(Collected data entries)
=-=-=-=-=
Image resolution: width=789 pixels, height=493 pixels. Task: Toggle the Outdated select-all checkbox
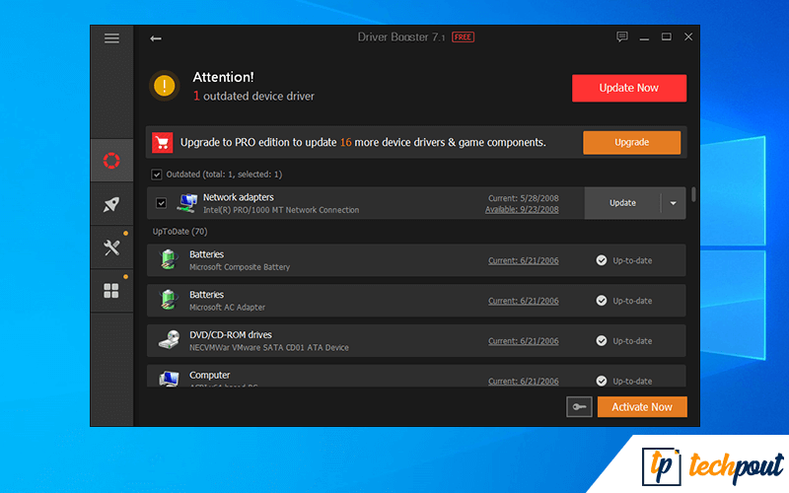point(157,175)
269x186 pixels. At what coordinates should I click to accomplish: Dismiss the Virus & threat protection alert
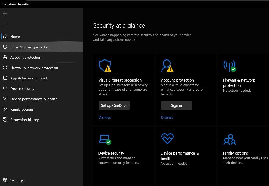pyautogui.click(x=105, y=117)
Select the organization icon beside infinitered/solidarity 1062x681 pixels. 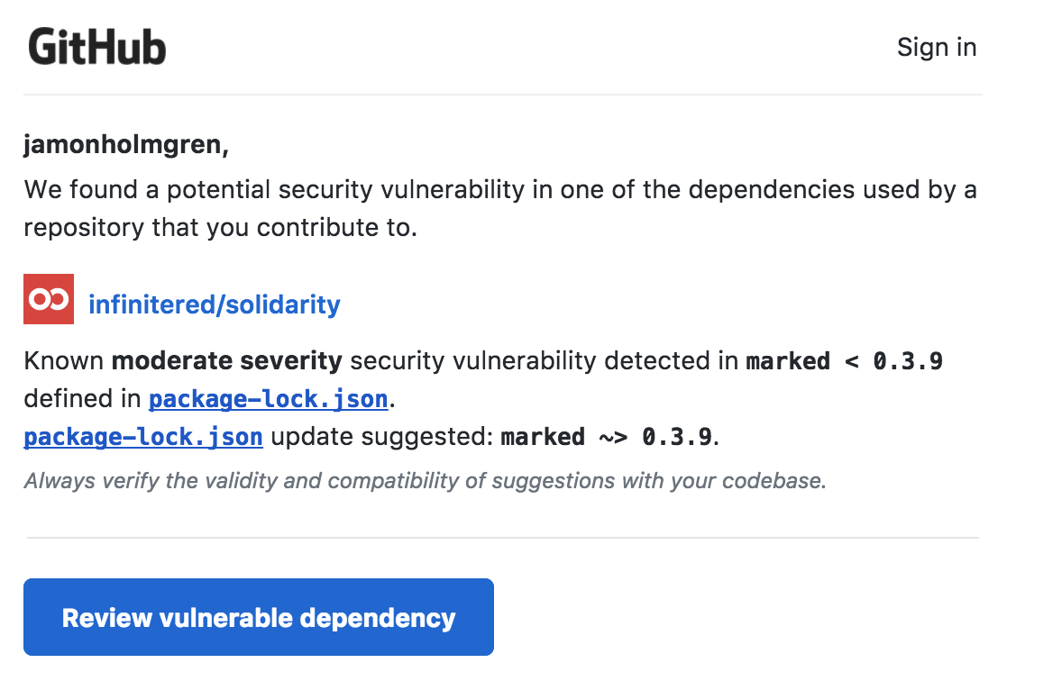click(x=48, y=298)
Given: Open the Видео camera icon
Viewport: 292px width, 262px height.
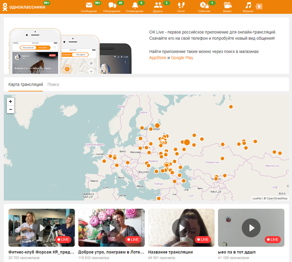Looking at the screenshot, I should (227, 5).
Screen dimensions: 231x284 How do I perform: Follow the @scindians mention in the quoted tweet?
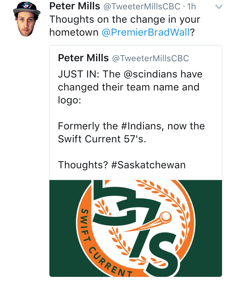point(151,74)
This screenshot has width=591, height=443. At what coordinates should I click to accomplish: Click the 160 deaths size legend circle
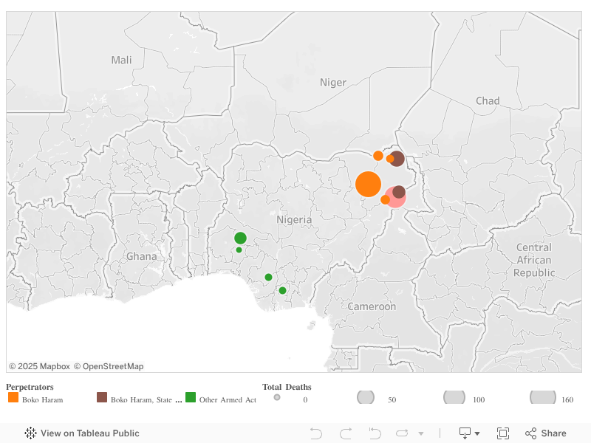[x=542, y=397]
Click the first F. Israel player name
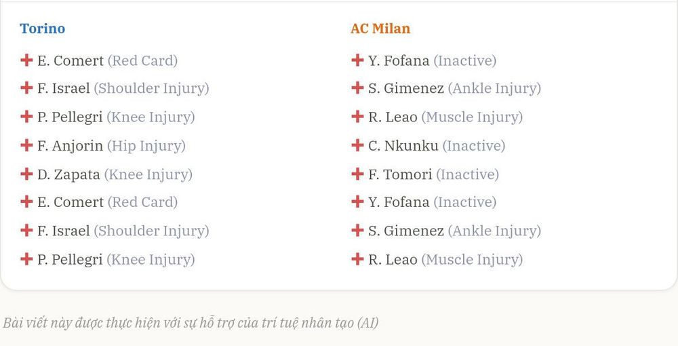Screen dimensions: 678x346 click(64, 88)

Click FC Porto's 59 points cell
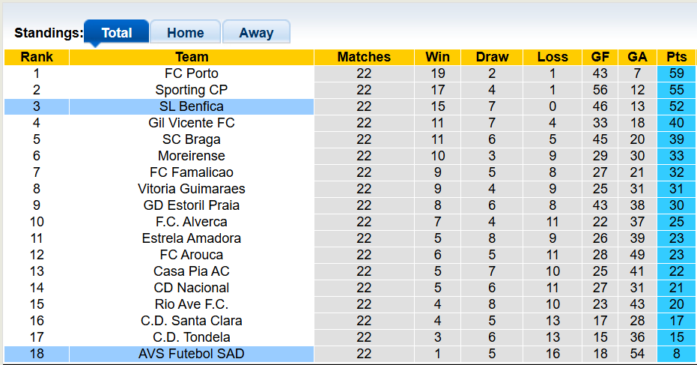click(676, 73)
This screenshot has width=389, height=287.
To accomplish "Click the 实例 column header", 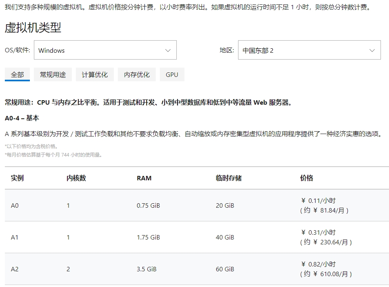I will click(x=17, y=178).
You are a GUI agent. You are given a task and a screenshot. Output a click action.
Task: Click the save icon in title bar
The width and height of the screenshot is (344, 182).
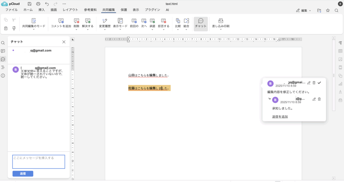30,4
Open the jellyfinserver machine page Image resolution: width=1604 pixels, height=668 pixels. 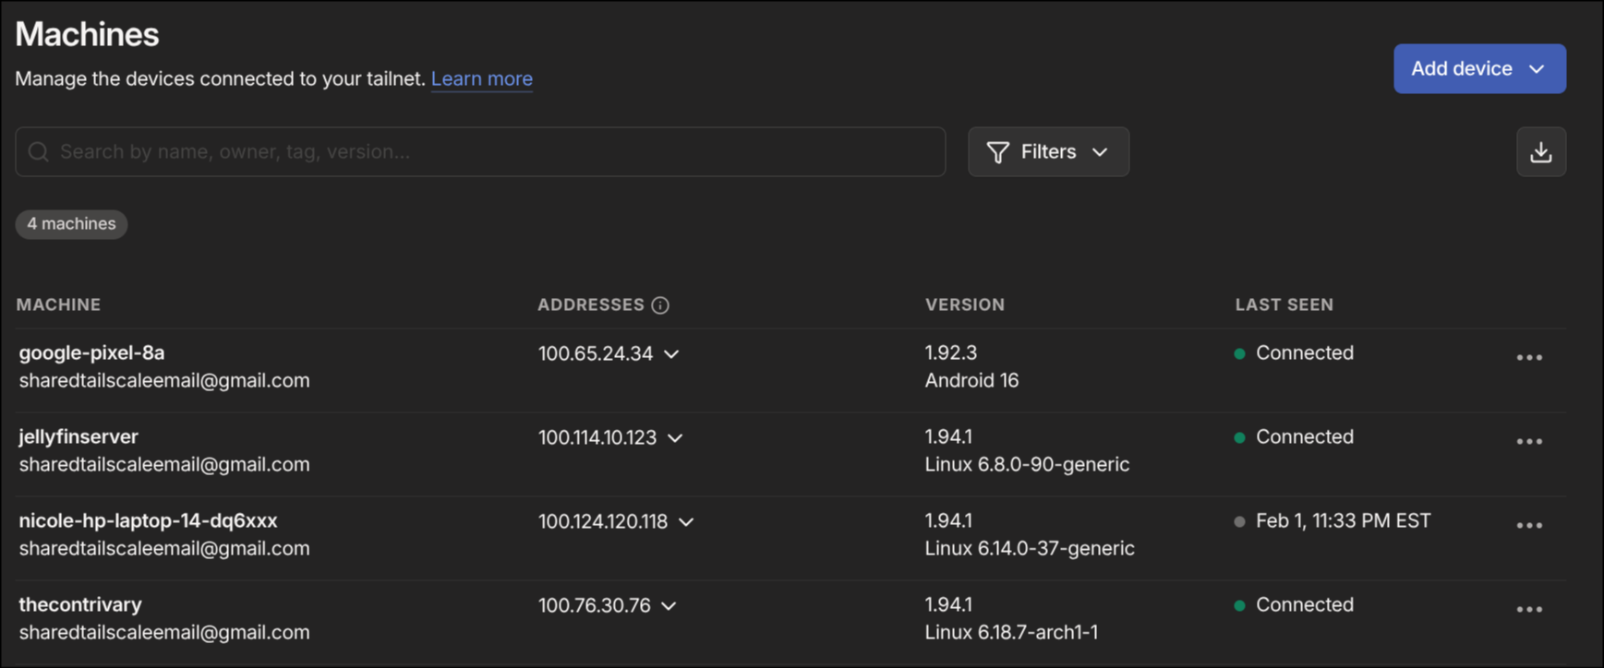click(78, 437)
=-=-=-=-=
WORK TO COMPLETE » Respond with the exact lines above running from the one containing "This screenshot has width=591, height=443." to the one containing "This screenshot has width=389, height=287.", both ends kept and no pictures included.

REPLY »
This screenshot has width=591, height=443. At what coordinates should I click to accomplish: Click the 160 deaths size legend circle
[x=542, y=397]
Click the first F. Israel player name
Screen dimensions: 678x346 click(64, 88)

Click FC Porto's 59 points cell
click(676, 73)
This screenshot has width=389, height=287.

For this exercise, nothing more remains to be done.